A research team drawn from medical and environmental engineering disciplines at the Universities of California, Los Angeles, investigated the relationship between oxidized phospholipids found in the low density lipoprotein (LDL) particles, the ‘bad’ fats that clog arteries, and diesel exhaust particles. They exposed cells that line human blood vessels (microvascular endothelial cells) to both exhaust particles and oxidised phospholipids, and measured the effect on genes by using microarray expression profiling. This allowed the identification of gene modules containing a high number of co-expressed genes. These modules appear to be activated by a combination of phospholipids and diesel particles and are linked to vascular inflammation pathways. To confirm these findings, the team exposed mice with high cholesterol levels to the pollutant diesel particles, and saw some of the same gene modules upregulated.

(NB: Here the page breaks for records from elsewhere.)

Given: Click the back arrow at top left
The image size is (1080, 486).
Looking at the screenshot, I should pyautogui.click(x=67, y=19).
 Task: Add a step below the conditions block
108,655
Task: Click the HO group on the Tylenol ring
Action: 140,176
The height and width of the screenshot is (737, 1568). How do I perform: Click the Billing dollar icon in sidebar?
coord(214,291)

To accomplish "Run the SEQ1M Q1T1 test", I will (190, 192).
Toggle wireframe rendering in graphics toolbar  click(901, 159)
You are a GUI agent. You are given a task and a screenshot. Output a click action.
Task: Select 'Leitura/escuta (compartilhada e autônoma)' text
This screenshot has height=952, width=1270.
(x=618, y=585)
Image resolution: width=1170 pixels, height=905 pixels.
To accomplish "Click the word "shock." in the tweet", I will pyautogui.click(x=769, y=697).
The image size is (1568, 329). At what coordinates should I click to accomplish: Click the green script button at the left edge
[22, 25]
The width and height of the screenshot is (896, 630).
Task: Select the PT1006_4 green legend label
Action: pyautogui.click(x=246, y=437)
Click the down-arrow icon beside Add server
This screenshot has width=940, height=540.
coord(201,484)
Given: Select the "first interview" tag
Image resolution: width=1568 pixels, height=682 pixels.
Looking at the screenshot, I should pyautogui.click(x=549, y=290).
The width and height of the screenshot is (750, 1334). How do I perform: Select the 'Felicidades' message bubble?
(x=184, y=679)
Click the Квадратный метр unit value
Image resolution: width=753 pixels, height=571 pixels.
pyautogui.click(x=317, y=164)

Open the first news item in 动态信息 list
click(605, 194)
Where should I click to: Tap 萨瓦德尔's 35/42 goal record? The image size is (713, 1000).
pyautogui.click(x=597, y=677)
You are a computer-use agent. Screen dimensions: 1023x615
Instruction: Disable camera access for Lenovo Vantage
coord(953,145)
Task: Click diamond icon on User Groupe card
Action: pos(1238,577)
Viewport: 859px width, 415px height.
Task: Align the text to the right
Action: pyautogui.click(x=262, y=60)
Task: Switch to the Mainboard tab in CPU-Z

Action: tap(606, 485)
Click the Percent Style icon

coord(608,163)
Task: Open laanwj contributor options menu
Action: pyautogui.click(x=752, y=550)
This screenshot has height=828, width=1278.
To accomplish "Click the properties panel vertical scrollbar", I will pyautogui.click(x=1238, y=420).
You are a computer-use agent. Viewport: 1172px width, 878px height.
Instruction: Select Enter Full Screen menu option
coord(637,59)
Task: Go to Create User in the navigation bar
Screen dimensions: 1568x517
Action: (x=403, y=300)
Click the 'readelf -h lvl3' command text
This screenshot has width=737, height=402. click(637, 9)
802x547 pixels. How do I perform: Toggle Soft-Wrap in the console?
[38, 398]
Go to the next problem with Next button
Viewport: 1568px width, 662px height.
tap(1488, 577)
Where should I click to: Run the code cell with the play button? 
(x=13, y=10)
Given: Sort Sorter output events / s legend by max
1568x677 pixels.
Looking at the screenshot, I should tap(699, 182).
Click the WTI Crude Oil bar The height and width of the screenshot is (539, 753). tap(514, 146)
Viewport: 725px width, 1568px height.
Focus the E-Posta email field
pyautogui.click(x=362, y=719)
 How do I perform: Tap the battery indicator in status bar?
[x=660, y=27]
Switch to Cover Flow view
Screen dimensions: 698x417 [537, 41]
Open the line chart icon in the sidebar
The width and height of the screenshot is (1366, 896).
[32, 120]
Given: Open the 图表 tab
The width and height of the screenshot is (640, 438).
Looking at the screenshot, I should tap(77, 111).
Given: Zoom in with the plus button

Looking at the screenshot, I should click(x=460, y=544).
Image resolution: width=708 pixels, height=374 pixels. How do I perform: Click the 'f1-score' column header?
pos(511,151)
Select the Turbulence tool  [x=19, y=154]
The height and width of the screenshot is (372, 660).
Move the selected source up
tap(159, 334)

The American Cancer Society has reported a six percent increase in cardiopulmonary deaths for every 10 µg/m3 rise in particulates. Exactly how airborne pollutant particles cause cardiovascular injury is poorly understood. But it is known that these particles are generally coated with a number of chemicals such as organic hydrocarbons, transition metals, sulfates and nitrates. Organic hydrocarbons and transition metals inflame airways by generating reactive oxygen species and oxidative stress when combined with oxidised phospholipids in the arteries. This can lead to vascular inflammation, which can in turn lead to increased lesions in the clogged arteries, potentially giving rise to blood clots that trigger heart attack or stroke.
These findings bring us closer to understanding the impact our environment has on our health.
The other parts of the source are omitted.